Even NCUA asserts it has a governance process: To ensure sound corporate governance, the NCUA will use the following strategies and initiatives: pg 29
The Consequences of No Member Ownership Role
Because of this regulatory omission, intended or otherwise, few credit unions today have any meaningful ownership participation. The organization’s aspirations are only those of the CEOs’ and boards’ ambitions. That often means business enterprise priorities over member welfare.
Credit unions are not subject to their peer’s competitive reviews as would be the case with a publicly traded bank stock. The institutional practices of mergers, sales and buyouts are not subject to any competitive process. Instead these executive transactions are private deals devoid of member input, meaningful public disclosures, no objective benefit and often lacking any economic rationality.
Just as NCUA has eliminated the ownership role of the member from its purview, so have many credit unions. Without owners, just consumers, there is no accountability for institutional performance in theory or practice.
A Dangerous Design
That is a dangerous model.
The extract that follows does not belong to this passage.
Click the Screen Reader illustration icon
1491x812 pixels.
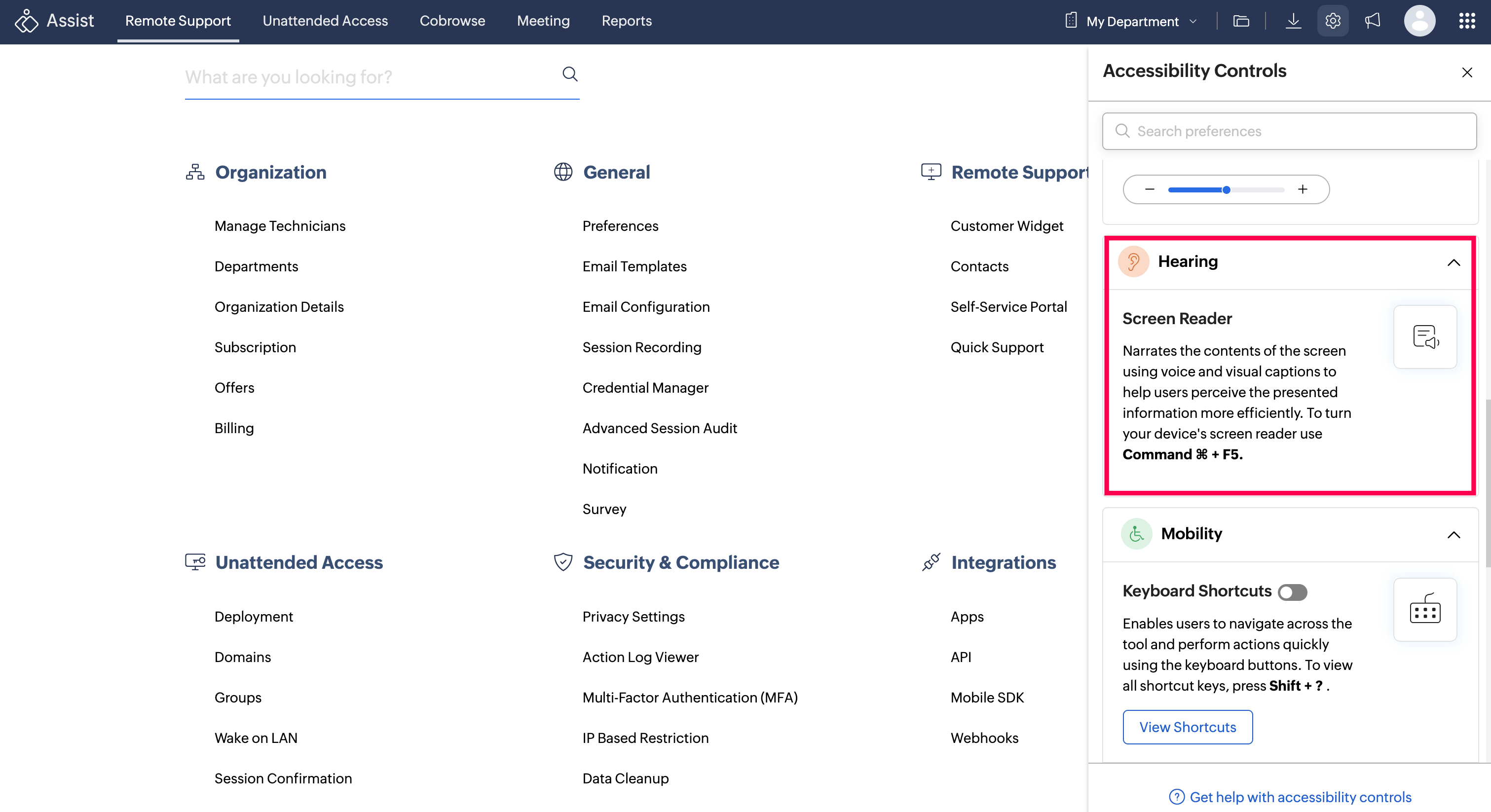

Credit unions increasingly control billions in member funds and their collective savings (equity) in the hundreds of millions of dollars. They increasingly commit to long term projects such as subdebt borrowings, 20-year leases, and long term commercial real estate loans. The final outcomes of these decades’ length transactions may not be known until long past the tenure of the CEO who made the decisions.
Today most credit unions provide little to no transparency of their plans, priorities or projects to members. There are plenty of product and service marketing messages. But rarely are members informed about management’s goals.
The election of directors at the required annual meeting is fixed. There is neither a choice for directors nor director statements of their reasons for serving. Voting is by acclamation.
Without governance and a recognition of the owners’ role, the moral hazard of management decisions using the credit union’s resources increases. Upside risks all benefit the incumbents; but the downside possibility of failure from a bank purchase, national expansion or fintech investment, means the members or NCUSIF will pay the price.
If one believes CEO/Board self restraint is sufficient to ensure members’ best interests, then they have not paid attention to practices such as; the $1.0 million dollar bonus to the manager of a merging credit union; the $10 million transfer of equity to a private foundation; or the change-of-control payments inserted in senior management contracts.
The list of self-serving actions grows daily. Where money management for others is required, greed always lurks.
As just “consumers” or “individuals” member-owners no longer benefit from the most important reason for joining a financial cooperative.
Unless or until there is a meaningful acknowledgment of member ownership and management’s obligations thereto, the credit union system’s uniqueness, not to mention its soundness, will increasingly be at risk.